• Exercise: Search the records that follow and extract every line containing the string "agent".

• Records to use:
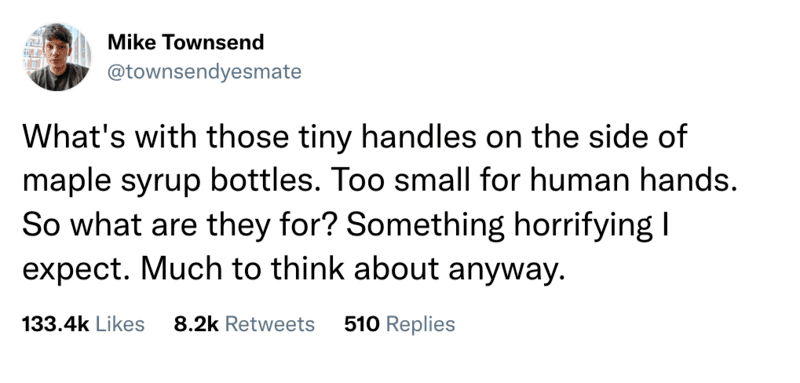
Task: Open the Replies label under the tweet
Action: coord(420,324)
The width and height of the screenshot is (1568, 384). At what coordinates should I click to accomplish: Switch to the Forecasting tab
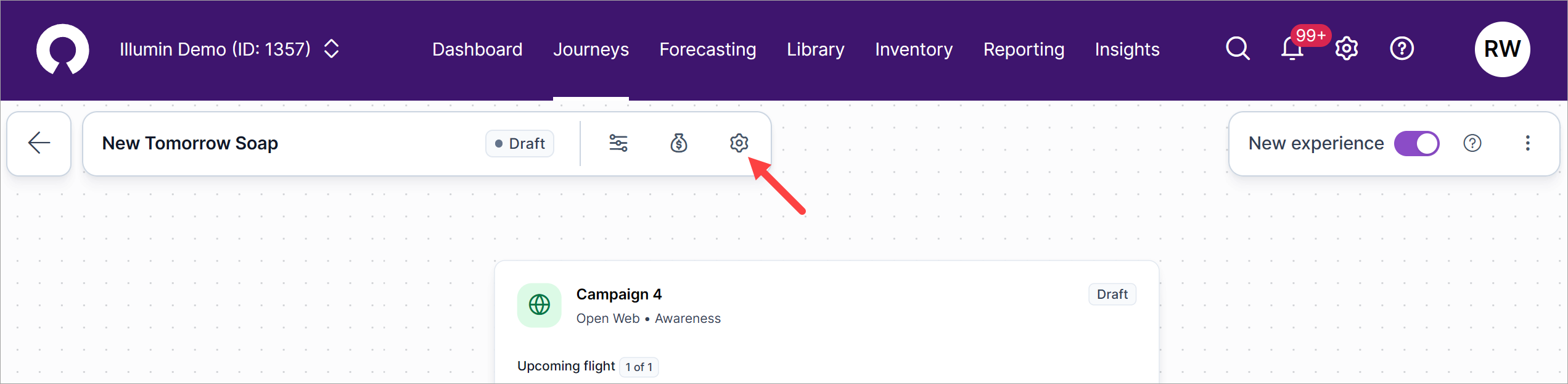(x=707, y=49)
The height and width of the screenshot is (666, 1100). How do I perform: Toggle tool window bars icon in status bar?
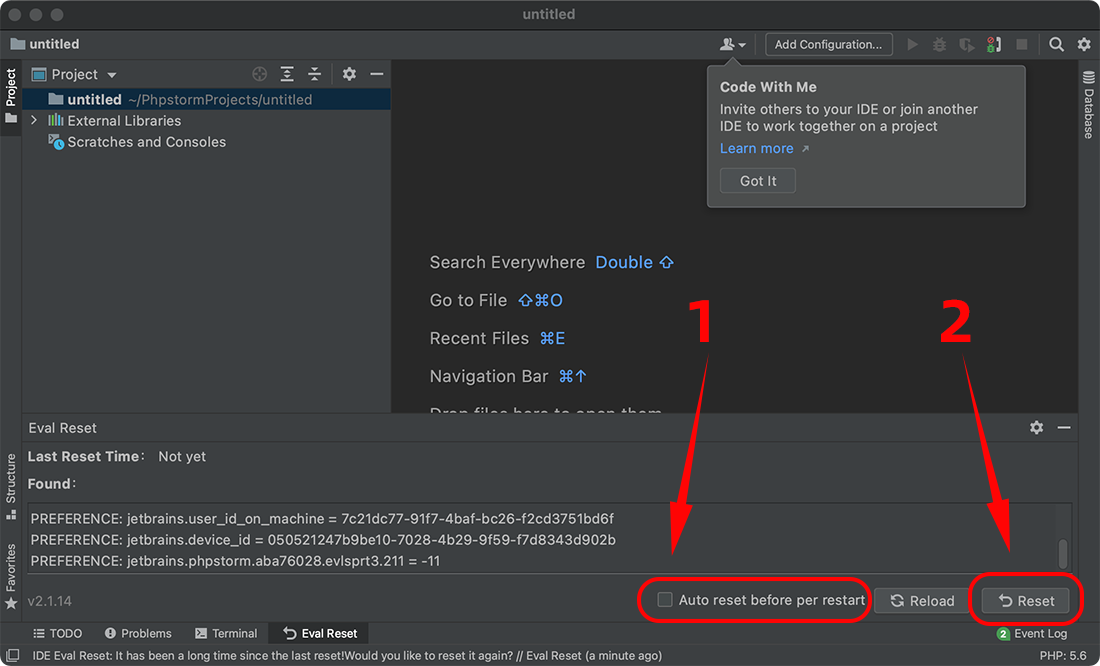12,656
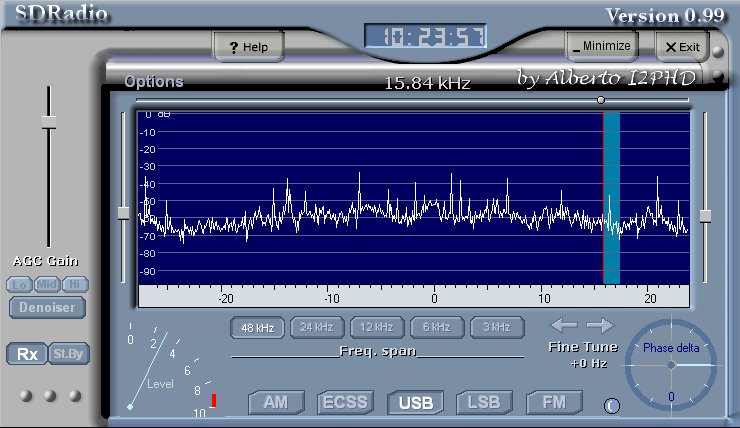Click the left volume slider handle
This screenshot has width=740, height=428.
(48, 122)
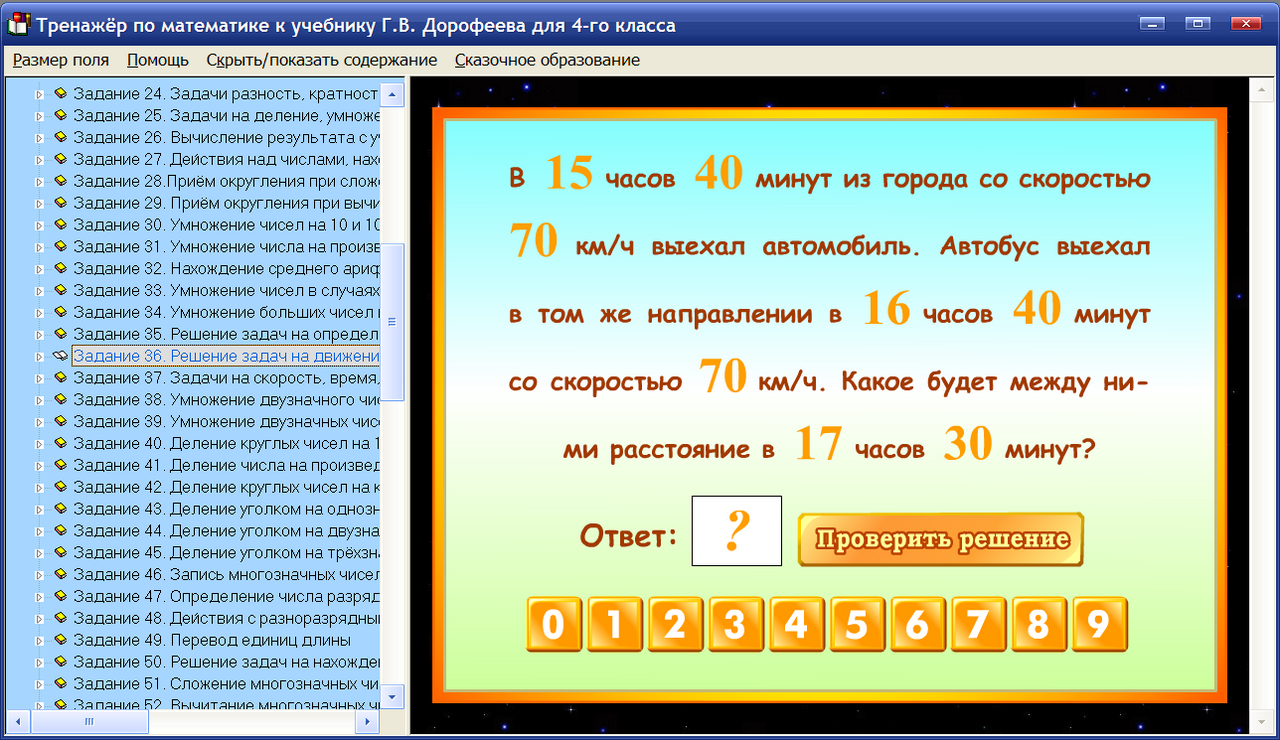Click digit 5 on the number pad

(857, 623)
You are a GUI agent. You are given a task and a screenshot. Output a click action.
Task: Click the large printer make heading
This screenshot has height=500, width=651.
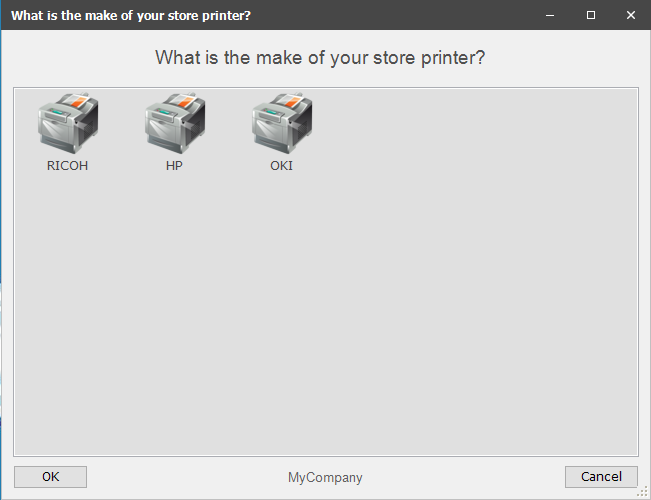320,57
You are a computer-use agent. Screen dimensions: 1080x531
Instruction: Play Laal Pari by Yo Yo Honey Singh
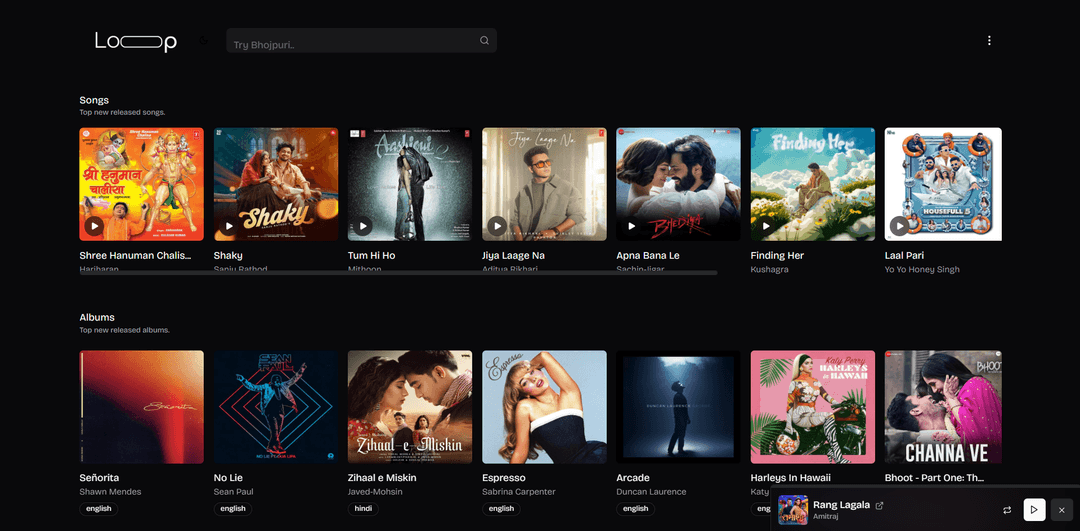tap(899, 226)
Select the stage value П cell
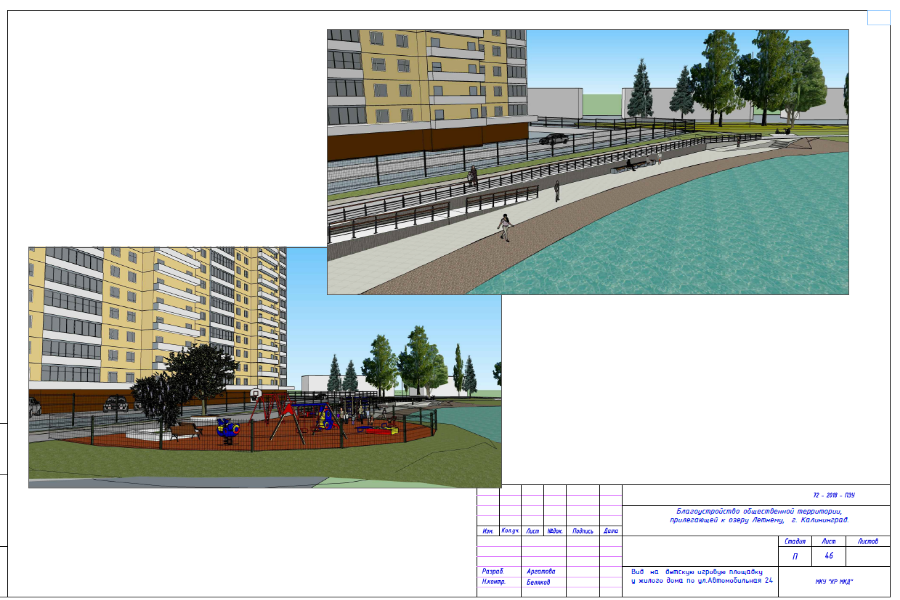900x600 pixels. tap(795, 557)

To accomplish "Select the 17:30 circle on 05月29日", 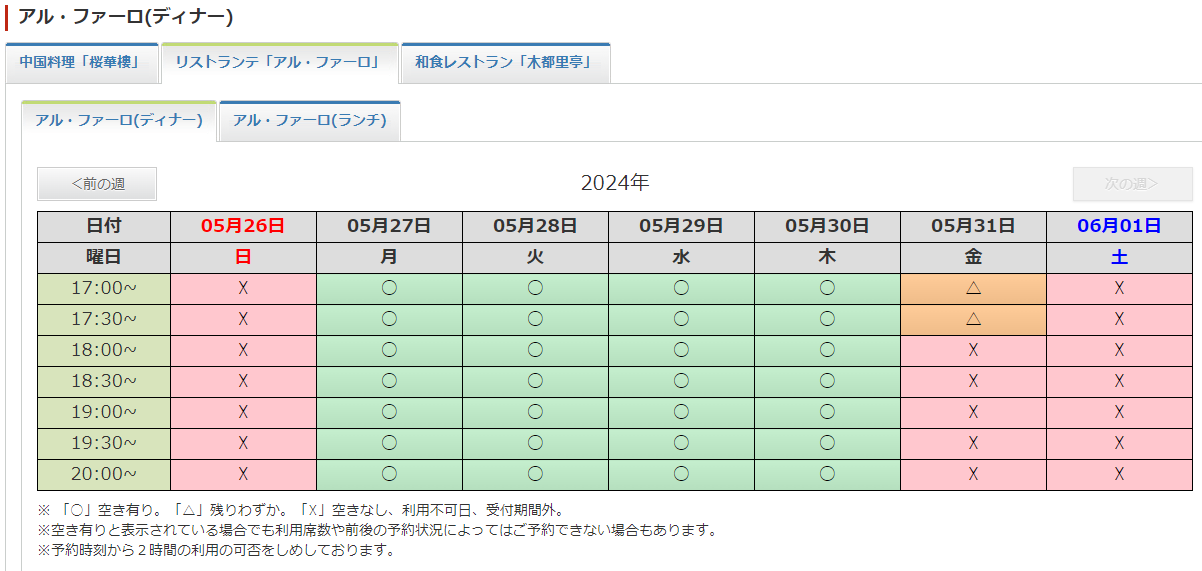I will point(681,319).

• Task output:
You are a GUI agent. You are given a task and a screenshot. Output a click action.
You are a computer-use agent. Screen dimensions: 1080x531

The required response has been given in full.